Ce 3 février 2026 marque trois ans depuis la disparition de Paco Rabanne, mort en 2023 à Portsall (Finistère) à l’âge de 88 ans. Couturier franco-espagnol, il a laissé une empreinte double : figure incontournable des révolutions esthétiques des années 1960 et personnage médiatique connu pour ses prises de parole sur l’ésotérisme et le paranormal.
Créateur visionnaire, Rabanne a imposé dès ses débuts une rupture technique et visuelle dans la haute couture. Sequins, anneaux métalliques et plaques en Rhodoïd transformaient la robe en une forme d’armure futuriste ; sa démarche a influencé la mode, le cinéma et plusieurs générations de designers. En parallèle, il s’est fait une réputation publique d’homme « habité » par des convictions mystiques qui ont souvent éclipsé, aux yeux du grand public, son travail de styliste.
Sa première collection, présentée en février 1966 à l’hôtel George-V de Paris sous le titre Manifeste, comprenait selon lui « 12 robes importables en matériaux contemporains ». Le défilé, soutenu par une bande-son de Pierre Boulez, offrait une mise en scène proche du spectacle total ; Coco Chanel l’aurait surnommé « le métallurgiste ». Ces éléments techniques et scéniques constituent aujourd’hui des jalons reconnus de son apport à la modernité vestimentaire.
Paco Rabanne entre mode et prophéties
À côté de cette trajectoire de créateur, Paco Rabanne s’est souvent exprimé sur des sujets hors du champ strict de la mode. Sur des plateaux télévisés, notamment chez Thierry Ardisson en mai 1999, il a multiplié des confidences publiques : il a évoqué des vies antérieures, dit avoir côtoyé Jésus, affirmé avoir vu Dieu à trois reprises, rapporté des rencontres avec des extraterrestres et même prétendu une implication dans l’assassinat de Toutankhamon. Il a également déclaré avoir 75 000 ans. Ces affirmations ont suscité autant la fascination que l’inquiétude.

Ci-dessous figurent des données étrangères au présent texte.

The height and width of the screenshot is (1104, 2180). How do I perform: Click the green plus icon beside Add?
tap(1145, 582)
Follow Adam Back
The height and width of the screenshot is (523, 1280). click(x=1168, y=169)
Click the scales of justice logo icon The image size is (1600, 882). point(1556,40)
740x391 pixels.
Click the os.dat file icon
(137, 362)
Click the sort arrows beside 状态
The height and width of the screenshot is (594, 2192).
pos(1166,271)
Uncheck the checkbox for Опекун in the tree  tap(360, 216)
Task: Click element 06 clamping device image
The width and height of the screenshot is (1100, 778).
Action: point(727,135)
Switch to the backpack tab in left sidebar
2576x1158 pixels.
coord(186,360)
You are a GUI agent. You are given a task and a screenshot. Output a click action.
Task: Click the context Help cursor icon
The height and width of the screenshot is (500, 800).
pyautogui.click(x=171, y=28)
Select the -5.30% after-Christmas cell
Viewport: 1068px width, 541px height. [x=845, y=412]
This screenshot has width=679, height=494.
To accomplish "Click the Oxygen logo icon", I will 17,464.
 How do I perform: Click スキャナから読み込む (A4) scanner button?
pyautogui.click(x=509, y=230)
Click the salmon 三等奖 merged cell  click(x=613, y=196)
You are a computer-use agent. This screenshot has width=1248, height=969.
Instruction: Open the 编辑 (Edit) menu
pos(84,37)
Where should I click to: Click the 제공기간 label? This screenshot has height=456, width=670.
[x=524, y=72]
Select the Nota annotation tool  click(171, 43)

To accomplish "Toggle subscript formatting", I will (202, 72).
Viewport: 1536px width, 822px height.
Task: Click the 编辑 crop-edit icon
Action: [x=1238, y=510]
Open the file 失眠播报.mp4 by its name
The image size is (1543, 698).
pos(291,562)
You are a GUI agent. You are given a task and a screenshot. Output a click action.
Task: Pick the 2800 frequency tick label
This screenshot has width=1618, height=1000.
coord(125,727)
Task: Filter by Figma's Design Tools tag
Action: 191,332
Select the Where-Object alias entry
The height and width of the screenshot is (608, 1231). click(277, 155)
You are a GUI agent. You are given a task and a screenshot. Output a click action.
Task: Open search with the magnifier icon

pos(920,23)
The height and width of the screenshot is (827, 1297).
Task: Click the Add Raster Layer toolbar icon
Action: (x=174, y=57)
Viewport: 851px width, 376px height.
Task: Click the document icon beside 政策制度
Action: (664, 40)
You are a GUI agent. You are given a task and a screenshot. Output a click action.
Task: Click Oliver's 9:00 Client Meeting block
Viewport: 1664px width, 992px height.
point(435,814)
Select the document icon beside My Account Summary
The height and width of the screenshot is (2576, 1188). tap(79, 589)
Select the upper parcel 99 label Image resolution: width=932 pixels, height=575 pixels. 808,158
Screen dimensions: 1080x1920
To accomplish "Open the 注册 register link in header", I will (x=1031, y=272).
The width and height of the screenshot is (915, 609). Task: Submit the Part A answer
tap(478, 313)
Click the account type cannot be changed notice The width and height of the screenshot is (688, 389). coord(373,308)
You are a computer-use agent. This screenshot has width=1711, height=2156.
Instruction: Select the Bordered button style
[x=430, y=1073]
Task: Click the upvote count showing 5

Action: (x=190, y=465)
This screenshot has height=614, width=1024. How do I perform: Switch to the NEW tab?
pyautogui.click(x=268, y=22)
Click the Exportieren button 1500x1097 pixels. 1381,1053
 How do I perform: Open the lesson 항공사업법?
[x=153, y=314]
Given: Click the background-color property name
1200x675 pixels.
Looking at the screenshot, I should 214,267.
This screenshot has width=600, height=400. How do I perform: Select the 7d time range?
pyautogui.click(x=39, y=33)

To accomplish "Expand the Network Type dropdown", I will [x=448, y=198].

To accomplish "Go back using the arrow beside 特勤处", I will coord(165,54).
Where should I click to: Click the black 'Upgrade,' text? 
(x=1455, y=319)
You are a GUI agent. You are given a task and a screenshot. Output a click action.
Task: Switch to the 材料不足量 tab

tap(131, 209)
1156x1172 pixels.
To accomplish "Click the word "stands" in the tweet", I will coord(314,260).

Le fait le plus marquant de cette période reste la prophétie publiée en 1999 dans son livre 1999, le feu du ciel. Rabanne annonçait qu’après des visions et une lecture de Nostradamus, la station spatiale Mir devait s’écraser sur Paris le 11 août 1999, jour d’éclipse solaire, avec des débris visant aussi plusieurs villes du Gers — Auch, Mirande, Condom. Il avait annoncé qu’il quitterait Paris et mettrait son personnel en congé à cette période, expliquant qu’il se sentait dans l’obligation de prévenir les gens et d’engager son honneur.
La réaction dans le Gers a été vive : élus et responsables locaux ont dénoncé des propos susceptibles de nuire à l’image et au tourisme du département. Le président du conseil général de l’époque, Philippe Martin, a envisagé une procédure et a ironisé en invitant le couturier au festival Jazz in Marciac le 11 août. Des initiatives comme l’« apéritif des survivants » ont tourné la prédiction en dérision. Le 11 août 1999, l’éclipse a bien eu lieu, mais aucun fragment de la station Mir n’est tombé sur la France.
Confronté au non-événement, Paco Rabanne a fini par reconnaître son erreur tout en soutenant que ses prophéties avaient été mal interprétées. L’épisode a durablement entaché son image publique, le faisant apparaître plus souvent pour commenter le paranormal que pour parler de haute couture, malgré sa formation d’architecte et ses liens familiaux avec la couture — sa mère ayant travaillé chez Balenciaga.
Architecte de formation, il a pourtant marqué le vêtement de cinéma et imposé une vision radicale de la modernité par ses matériaux et ses mises en scène.